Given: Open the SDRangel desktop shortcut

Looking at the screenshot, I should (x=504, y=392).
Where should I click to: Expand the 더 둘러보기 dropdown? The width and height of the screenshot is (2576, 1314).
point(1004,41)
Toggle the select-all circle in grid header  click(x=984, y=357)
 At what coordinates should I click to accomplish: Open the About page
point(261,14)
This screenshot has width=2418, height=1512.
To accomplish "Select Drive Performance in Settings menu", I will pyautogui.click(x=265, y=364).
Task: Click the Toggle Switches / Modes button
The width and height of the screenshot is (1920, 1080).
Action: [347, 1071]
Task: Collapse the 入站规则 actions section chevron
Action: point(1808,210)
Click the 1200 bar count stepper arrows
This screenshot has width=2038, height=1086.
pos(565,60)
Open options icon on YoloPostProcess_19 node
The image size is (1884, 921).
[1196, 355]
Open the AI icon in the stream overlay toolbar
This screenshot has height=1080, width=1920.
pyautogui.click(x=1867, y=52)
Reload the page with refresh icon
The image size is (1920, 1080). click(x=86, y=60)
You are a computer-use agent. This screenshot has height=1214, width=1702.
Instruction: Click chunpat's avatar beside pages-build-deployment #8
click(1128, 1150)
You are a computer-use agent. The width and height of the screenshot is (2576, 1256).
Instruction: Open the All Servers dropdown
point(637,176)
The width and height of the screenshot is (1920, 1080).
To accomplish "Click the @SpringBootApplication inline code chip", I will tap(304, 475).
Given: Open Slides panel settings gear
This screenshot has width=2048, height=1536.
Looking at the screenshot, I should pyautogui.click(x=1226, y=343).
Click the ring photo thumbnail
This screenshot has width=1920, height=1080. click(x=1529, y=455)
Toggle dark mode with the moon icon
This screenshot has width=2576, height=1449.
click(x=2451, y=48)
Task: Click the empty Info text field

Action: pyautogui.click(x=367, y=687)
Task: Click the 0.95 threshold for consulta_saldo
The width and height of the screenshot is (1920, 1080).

○ ○ ○

ABOUT THIS EXERCISE:
Whatever lines appear above, reproduce every one of them exactly.

YOUR SOLUTION:
Given: Open the SDRangel desktop shortcut

Looking at the screenshot, I should (x=504, y=392).
Where should I click to: Expand the 더 둘러보기 dropdown? The width and height of the screenshot is (2576, 1314).
point(1004,41)
Toggle the select-all circle in grid header  click(x=984, y=357)
 At what coordinates should I click to accomplish: Open the About page
point(261,14)
This screenshot has width=2418, height=1512.
To accomplish "Select Drive Performance in Settings menu", I will pyautogui.click(x=265, y=364).
Task: Click the Toggle Switches / Modes button
The width and height of the screenshot is (1920, 1080).
Action: [347, 1071]
Task: Collapse the 入站规则 actions section chevron
Action: point(1808,210)
Click the 1200 bar count stepper arrows
This screenshot has width=2038, height=1086.
pos(565,60)
Open options icon on YoloPostProcess_19 node
The image size is (1884, 921).
[1196, 355]
Open the AI icon in the stream overlay toolbar
This screenshot has height=1080, width=1920.
pyautogui.click(x=1867, y=52)
Reload the page with refresh icon
The image size is (1920, 1080). click(x=86, y=60)
You are a computer-use agent. This screenshot has height=1214, width=1702.
Instruction: Click chunpat's avatar beside pages-build-deployment #8
click(1128, 1150)
You are a computer-use agent. The width and height of the screenshot is (2576, 1256).
Instruction: Open the All Servers dropdown
point(637,176)
The width and height of the screenshot is (1920, 1080).
To accomplish "Click the @SpringBootApplication inline code chip", I will tap(304, 475).
Given: Open Slides panel settings gear
This screenshot has width=2048, height=1536.
Looking at the screenshot, I should pyautogui.click(x=1226, y=343).
Click the ring photo thumbnail
This screenshot has width=1920, height=1080. click(x=1529, y=455)
Toggle dark mode with the moon icon
This screenshot has width=2576, height=1449.
click(x=2451, y=48)
Task: Click the empty Info text field

Action: pyautogui.click(x=367, y=687)
Task: Click the 0.95 threshold for consulta_saldo
The width and height of the screenshot is (1920, 1080).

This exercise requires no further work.